DESCRIPTION OF THE TASK |
Reproduce every record exactly.

EXTRACTED DATA |

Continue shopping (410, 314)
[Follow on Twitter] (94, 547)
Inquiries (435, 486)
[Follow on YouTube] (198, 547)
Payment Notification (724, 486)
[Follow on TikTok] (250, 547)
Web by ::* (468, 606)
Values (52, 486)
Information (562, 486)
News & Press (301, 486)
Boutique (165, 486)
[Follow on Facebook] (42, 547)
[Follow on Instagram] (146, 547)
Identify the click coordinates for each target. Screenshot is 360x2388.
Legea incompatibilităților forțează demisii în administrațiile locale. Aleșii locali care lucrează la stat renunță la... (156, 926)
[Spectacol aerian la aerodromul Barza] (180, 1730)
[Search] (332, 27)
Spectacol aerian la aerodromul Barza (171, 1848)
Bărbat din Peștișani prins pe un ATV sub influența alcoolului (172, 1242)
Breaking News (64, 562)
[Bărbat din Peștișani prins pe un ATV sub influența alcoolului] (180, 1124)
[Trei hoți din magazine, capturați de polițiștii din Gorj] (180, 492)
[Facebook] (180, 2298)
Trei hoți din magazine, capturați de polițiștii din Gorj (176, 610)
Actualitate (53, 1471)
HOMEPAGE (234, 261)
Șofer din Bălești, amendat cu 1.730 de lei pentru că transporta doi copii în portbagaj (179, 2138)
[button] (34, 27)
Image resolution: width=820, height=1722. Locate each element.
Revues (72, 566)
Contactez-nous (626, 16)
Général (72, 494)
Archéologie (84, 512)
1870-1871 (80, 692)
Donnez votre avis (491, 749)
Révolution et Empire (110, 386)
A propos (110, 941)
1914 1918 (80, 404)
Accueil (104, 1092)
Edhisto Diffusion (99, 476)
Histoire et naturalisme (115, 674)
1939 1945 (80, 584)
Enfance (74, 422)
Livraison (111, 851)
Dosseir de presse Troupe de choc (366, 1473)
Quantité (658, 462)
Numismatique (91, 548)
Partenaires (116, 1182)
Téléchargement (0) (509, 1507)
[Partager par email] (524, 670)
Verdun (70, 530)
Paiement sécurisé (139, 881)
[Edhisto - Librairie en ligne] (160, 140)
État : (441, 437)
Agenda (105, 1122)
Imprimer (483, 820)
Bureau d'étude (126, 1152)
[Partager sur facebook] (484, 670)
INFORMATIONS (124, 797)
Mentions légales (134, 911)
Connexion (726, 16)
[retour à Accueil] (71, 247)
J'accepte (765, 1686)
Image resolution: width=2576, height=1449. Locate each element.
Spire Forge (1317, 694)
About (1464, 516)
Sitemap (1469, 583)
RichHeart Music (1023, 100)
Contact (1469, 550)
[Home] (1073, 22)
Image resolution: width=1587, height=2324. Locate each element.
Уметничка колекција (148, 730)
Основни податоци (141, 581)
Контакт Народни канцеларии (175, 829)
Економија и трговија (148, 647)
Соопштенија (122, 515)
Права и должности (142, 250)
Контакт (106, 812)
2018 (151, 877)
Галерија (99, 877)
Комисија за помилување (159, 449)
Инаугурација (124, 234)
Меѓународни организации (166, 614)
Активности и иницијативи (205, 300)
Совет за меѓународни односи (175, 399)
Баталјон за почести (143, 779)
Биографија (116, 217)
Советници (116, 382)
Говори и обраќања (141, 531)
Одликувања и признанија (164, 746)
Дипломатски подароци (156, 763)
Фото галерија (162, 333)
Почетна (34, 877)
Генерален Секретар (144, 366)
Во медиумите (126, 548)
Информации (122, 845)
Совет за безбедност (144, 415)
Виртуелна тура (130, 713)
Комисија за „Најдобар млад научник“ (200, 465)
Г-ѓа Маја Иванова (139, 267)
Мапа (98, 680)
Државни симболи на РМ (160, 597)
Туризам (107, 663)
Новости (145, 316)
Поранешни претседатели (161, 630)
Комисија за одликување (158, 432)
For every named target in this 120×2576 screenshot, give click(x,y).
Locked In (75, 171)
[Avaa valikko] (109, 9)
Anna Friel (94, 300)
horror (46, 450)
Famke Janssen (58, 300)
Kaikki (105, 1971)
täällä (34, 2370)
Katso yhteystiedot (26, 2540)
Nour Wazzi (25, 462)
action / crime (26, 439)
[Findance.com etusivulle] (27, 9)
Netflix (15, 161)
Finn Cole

RESULT |
Continue shopping (410, 314)
[Follow on Twitter] (94, 547)
Inquiries (435, 486)
[Follow on YouTube] (198, 547)
Payment Notification (724, 486)
[Follow on TikTok] (250, 547)
Web by ::* (468, 606)
Values (52, 486)
Information (562, 486)
News & Press (301, 486)
Boutique (165, 486)
[Follow on Facebook] (42, 547)
[Follow on Instagram] (146, 547)
Identify the click coordinates for each target. Screenshot is 360x2388.
Legea incompatibilităților forțează demisii în administrațiile locale. Aleșii locali care lucrează la stat renunță la... (156, 926)
[Spectacol aerian la aerodromul Barza] (180, 1730)
[Search] (332, 27)
Spectacol aerian la aerodromul Barza (171, 1848)
Bărbat din Peștișani prins pe un ATV sub influența alcoolului (172, 1242)
Breaking News (64, 562)
[Bărbat din Peștișani prins pe un ATV sub influența alcoolului] (180, 1124)
[Trei hoți din magazine, capturați de polițiștii din Gorj] (180, 492)
[Facebook] (180, 2298)
Trei hoți din magazine, capturați de polițiștii din Gorj (176, 610)
Actualitate (53, 1471)
HOMEPAGE (234, 261)
Șofer din Bălești, amendat cu 1.730 de lei pentru că transporta doi copii în portbagaj (179, 2138)
[button] (34, 27)
Image resolution: width=820, height=1722. Locate each element.
Revues (72, 566)
Contactez-nous (626, 16)
Général (72, 494)
Archéologie (84, 512)
1870-1871 (80, 692)
Donnez votre avis (491, 749)
Révolution et Empire (110, 386)
A propos (110, 941)
1914 1918 (80, 404)
Accueil (104, 1092)
Edhisto Diffusion (99, 476)
Histoire et naturalisme (115, 674)
1939 1945 (80, 584)
Enfance (74, 422)
Livraison (111, 851)
Dosseir de presse Troupe de choc (366, 1473)
Quantité (658, 462)
Numismatique (91, 548)
Partenaires (116, 1182)
Téléchargement (0) (509, 1507)
[Partager par email] (524, 670)
Verdun (70, 530)
Paiement sécurisé (139, 881)
[Edhisto - Librairie en ligne] (160, 140)
État : (441, 437)
Agenda (105, 1122)
Imprimer (483, 820)
Bureau d'étude (126, 1152)
[Partager sur facebook] (484, 670)
INFORMATIONS (124, 797)
Mentions légales (134, 911)
Connexion (726, 16)
[retour à Accueil] (71, 247)
J'accepte (765, 1686)
Image resolution: width=2576, height=1449. Locate each element.
Spire Forge (1317, 694)
About (1464, 516)
Sitemap (1469, 583)
RichHeart Music (1023, 100)
Contact (1469, 550)
[Home] (1073, 22)
Image resolution: width=1587, height=2324. Locate each element.
Уметничка колекција (148, 730)
Основни податоци (141, 581)
Контакт Народни канцеларии (175, 829)
Економија и трговија (148, 647)
Соопштенија (122, 515)
Права и должности (142, 250)
Контакт (106, 812)
2018 (151, 877)
Галерија (99, 877)
Комисија за помилување (159, 449)
Инаугурација (124, 234)
Меѓународни организации (166, 614)
Активности и иницијативи (205, 300)
Совет за меѓународни односи (175, 399)
Баталјон за почести (143, 779)
Биографија (116, 217)
Советници (116, 382)
Говори и обраќања (141, 531)
Одликувања и признанија (164, 746)
Дипломатски подароци (156, 763)
Фото галерија (162, 333)
Почетна (34, 877)
Генерален Секретар (144, 366)
Во медиумите (126, 548)
Информации (122, 845)
Совет за безбедност (144, 415)
Виртуелна тура (130, 713)
Комисија за „Најдобар млад научник“ (200, 465)
Г-ѓа Маја Иванова (139, 267)
Мапа (98, 680)
Државни симболи на РМ (160, 597)
Туризам (107, 663)
Новости (145, 316)
Поранешни претседатели (161, 630)
Комисија за одликување (158, 432)
For every named target in this 120×2576 screenshot, give click(x,y).
Locked In (75, 171)
[Avaa valikko] (109, 9)
Anna Friel (94, 300)
horror (46, 450)
Famke Janssen (58, 300)
Kaikki (105, 1971)
täällä (34, 2370)
Katso yhteystiedot (26, 2540)
Nour Wazzi (25, 462)
action / crime (26, 439)
[Findance.com etusivulle] (27, 9)
Netflix (15, 161)
Finn Cole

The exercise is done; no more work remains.